The three cases focus on retirement plans which differ from the more common 401(k) plans offered by many employers. Yale, along with other public schools, nonprofits and hospitals, offer what is called a 403(b) plan.

The six plaintiffs in the class-action suit against Yale work across the University and include web developers, facilities and maintenance workers and library staff.

They claim Yale’s retirement plan — which in June 2014 held $3.6 billion in assets and had over 16,000 participants — had a bloated administrative system which led to excessive fees for employees. The suit, filed in the Federal District Court of Connecticut, alleged Yale paid multiple record-keepers, had investments which were too similar and performed poorly and used high-cost funds rather than low-cost ones. More cost-effective plans have been on the market since 2010, the suit contends.

“[Yale’s] plan participants could have and should have been paying far less for the same investment since that time,” the complaint said. Representatives from Schlichter’s law firm could not be reached for comment Tuesday. Representatives for Locals 34 and Local 35, Yale’s pink- and blue-collar unions, also did not return repeated requests for comment.

Peel, who is named in the complaint as the main overseer of Yale’s retirement plans, said Yale’s plan has never been criticized in this fashion before.

“Yale faculty and staff members have both pension benefits and retiree medical benefits that rank among the most generous in the nation, not only in higher education but in all industries,” he told the News. “Yale’s plans have long been praised for the unique level of financial security they provide to long-service faculty and staff, as well as for the range of investment options that participants get to choose from,” Peel said.

He added that Yale’s Retirement Plan Fiduciary Committee regularly reviews the performance and costs of Yale’s plan.

In April 2015, Yale streamlined its retirement services by switching to a single provider named TIAA, and also eliminated some higher-cost investments. By switching to a single record-keeper, Peel said, Yale reduced administrative costs. Furthermore, Yale said it has retained good retirement benefits even as programs have become more costly across the market.

The fees on Yale’s 403(b) packages are less than 1 percent of the total package and have some of the lowest fees on the market, Peel added.
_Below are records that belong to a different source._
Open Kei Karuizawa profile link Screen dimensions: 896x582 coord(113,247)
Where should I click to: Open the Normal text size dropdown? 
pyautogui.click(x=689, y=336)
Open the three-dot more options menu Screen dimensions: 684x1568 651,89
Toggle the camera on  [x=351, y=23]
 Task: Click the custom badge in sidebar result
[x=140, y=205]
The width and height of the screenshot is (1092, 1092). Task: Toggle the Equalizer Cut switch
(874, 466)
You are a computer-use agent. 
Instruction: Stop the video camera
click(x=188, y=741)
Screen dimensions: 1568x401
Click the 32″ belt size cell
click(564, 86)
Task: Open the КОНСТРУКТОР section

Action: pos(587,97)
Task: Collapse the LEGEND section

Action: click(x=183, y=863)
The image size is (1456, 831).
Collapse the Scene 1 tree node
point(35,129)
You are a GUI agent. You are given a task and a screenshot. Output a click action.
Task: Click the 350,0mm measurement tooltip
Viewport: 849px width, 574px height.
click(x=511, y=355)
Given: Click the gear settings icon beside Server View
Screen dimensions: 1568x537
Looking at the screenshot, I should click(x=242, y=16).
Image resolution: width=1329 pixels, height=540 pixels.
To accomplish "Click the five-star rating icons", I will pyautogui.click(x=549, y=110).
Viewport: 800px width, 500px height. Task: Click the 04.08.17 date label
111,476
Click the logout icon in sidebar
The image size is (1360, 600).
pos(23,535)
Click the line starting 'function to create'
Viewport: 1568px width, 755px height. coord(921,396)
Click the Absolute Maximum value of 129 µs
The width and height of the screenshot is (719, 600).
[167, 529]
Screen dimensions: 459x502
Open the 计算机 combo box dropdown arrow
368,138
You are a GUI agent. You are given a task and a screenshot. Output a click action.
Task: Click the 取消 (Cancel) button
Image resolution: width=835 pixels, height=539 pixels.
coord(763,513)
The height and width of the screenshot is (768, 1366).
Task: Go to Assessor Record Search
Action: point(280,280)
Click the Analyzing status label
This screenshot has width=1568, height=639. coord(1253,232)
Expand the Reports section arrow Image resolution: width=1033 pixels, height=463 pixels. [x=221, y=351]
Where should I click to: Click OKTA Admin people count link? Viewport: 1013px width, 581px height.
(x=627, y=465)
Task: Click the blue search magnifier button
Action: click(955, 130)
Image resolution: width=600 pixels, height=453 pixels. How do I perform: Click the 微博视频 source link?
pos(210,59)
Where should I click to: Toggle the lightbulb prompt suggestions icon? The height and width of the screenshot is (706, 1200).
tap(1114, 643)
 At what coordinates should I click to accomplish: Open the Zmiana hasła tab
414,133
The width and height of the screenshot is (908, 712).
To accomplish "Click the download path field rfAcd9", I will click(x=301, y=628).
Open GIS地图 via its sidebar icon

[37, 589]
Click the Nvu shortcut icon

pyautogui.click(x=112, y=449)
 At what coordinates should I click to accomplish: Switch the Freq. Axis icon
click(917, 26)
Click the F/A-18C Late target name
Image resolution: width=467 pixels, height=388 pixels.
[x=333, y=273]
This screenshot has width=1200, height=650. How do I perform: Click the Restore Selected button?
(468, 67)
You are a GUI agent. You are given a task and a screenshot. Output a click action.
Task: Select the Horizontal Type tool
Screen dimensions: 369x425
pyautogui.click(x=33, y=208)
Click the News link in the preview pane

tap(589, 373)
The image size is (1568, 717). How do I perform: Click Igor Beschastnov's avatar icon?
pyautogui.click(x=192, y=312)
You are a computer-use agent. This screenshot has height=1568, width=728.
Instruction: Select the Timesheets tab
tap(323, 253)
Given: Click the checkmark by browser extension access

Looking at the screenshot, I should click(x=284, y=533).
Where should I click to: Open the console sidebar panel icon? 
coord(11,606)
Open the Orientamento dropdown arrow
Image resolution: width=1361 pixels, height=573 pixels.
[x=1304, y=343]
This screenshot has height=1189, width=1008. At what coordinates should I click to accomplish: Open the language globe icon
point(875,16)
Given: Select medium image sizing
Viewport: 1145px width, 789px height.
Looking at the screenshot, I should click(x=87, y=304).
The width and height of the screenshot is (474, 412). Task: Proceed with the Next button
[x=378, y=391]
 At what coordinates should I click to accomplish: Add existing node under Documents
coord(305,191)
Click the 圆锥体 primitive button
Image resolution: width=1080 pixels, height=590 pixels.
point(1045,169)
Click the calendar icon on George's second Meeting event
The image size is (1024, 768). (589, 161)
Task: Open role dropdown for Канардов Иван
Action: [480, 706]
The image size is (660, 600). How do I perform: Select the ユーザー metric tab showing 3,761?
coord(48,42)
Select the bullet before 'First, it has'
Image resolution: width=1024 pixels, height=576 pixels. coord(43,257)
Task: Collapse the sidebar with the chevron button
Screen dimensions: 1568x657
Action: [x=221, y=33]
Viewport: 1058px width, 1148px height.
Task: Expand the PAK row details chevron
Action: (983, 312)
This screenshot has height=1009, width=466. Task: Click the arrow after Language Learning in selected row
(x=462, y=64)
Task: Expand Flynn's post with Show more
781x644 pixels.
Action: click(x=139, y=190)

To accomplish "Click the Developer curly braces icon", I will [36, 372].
But the lawsuit claims Yale has not done enough and that fees for items like “administrative expense” and “mortality and expense risk” remained high.

The lawyer representing the plaintiffs in Yale’s case is a big name in the world of retirement-plan litigation. In the last year alone, Schlichter has represented workers in more than 20 lawsuits against employers.

NYU has also promised to challenge the case vigorously, and an MIT spokesperson told The New York Times that the university does not comment on pending litigation.